Task statement
Rewrite the items below, changing "Instruction" to "Task" and leaving everything else as it is.

Dataset extract
========================================================================
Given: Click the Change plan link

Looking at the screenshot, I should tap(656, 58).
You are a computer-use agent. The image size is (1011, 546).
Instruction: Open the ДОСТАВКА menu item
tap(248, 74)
========================================================================
Response
Given: Click the Change plan link

Looking at the screenshot, I should tap(656, 58).
You are a computer-use agent. The image size is (1011, 546).
Task: Open the ДОСТАВКА menu item
tap(248, 74)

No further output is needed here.